Menopause and the risk of heart disease and stroke

Compared to men, many women before the age of menopause seem to be partly protected from coronary heart disease, heart attack and stroke. As women age, their risk of heart disease and stroke rises. Coronary heart disease rates in women after menopause are 2–3 times higher than in women of the same age before menopause.

AHA Recommendation

The reasons for the lower incidence of coronary heart disease and stroke in younger women aren't clear. The loss of natural estrogen as women age may contribute to the higher risk of heart disease after menopause. However, in light of recent results from clinical trials, the American Heart Association does not advise women to take postmenopausal hormone therapy (PHT, formerly called hormone replacement therapy or HRT) to reduce the risk of coronary heart disease or stroke.

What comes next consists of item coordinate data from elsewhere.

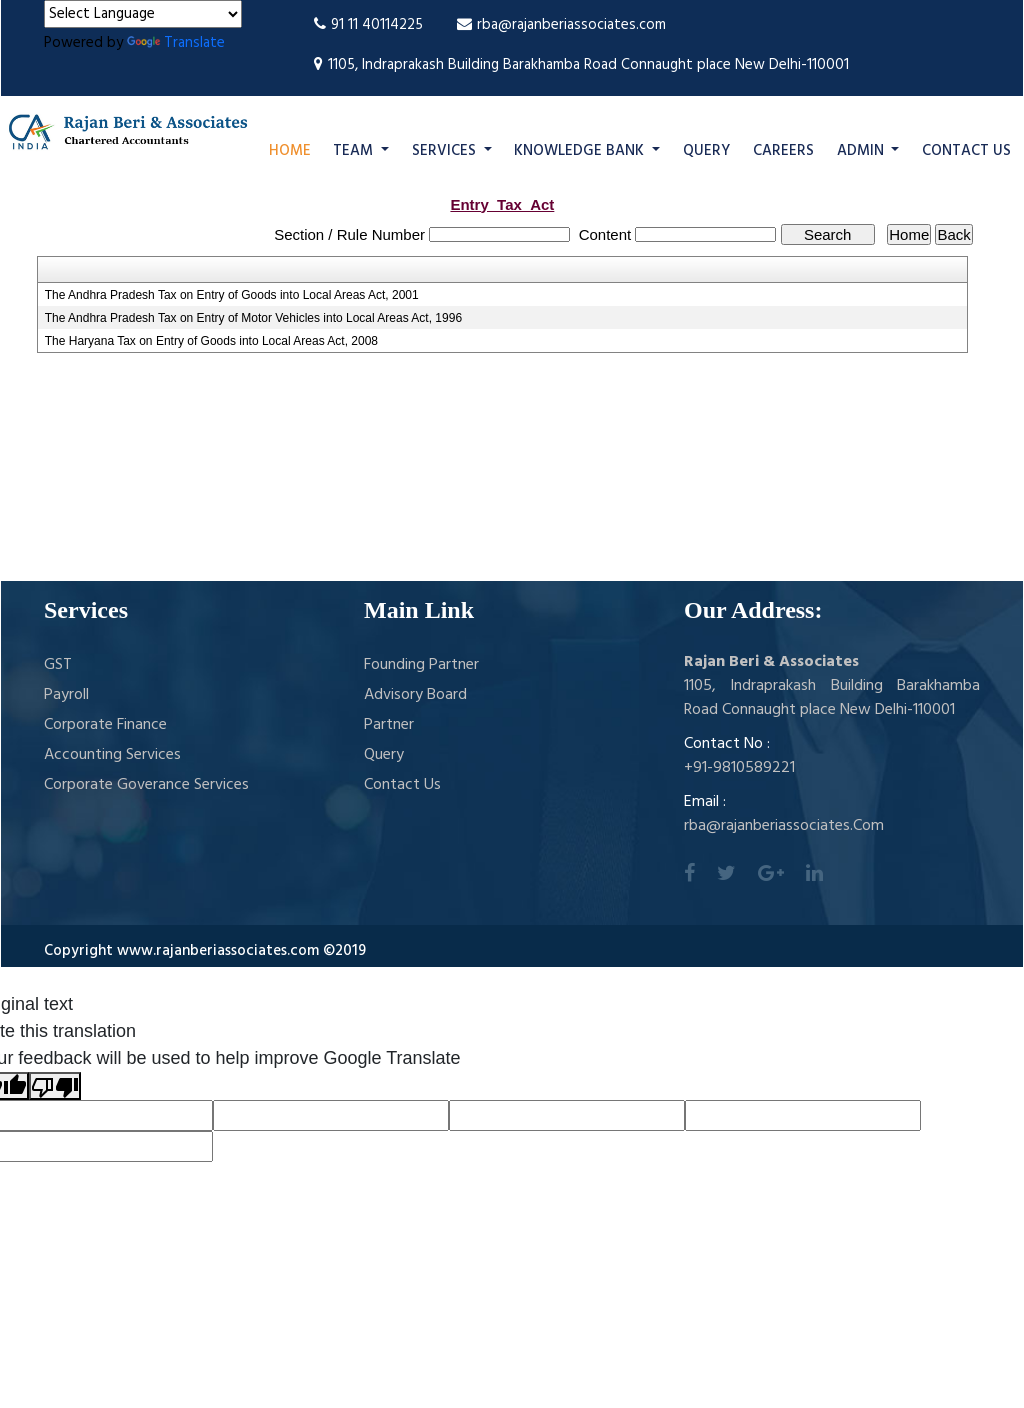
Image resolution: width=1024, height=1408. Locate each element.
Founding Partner (421, 665)
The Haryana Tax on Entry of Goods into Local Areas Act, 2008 (211, 341)
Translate (176, 43)
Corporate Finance (105, 725)
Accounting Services (112, 755)
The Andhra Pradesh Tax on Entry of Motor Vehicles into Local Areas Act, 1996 (253, 318)
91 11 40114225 (368, 25)
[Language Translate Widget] (143, 14)
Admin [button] (862, 151)
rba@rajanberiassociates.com (561, 25)
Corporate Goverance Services (146, 785)
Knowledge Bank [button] (581, 151)
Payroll (66, 695)
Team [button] (355, 151)
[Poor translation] (55, 1086)
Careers (783, 151)
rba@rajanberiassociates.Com (784, 826)
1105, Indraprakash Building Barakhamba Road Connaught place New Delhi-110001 (581, 65)
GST (58, 665)
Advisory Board (415, 695)
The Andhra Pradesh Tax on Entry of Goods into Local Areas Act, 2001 (232, 295)
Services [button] (446, 151)
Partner (389, 725)
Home (290, 151)
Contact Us (966, 151)
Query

Questions and answers about postmenopausal hormone therapy

If you’ve gone through menopause or had your ovaries removed, you may be taking or considering estrogen or estrogen plus progestin. Many people have been confused and alarmed by the news about the Women's Health Initiative (WHI), which investigated two forms of PHT (estrogen only and estrogen plus progestin). To help you understand what the results of this study mean, see the entry Estrogen and Cardiovascular Diseases in Women. Before you make any decisions about PHT, though, it’s very important to consult your physician.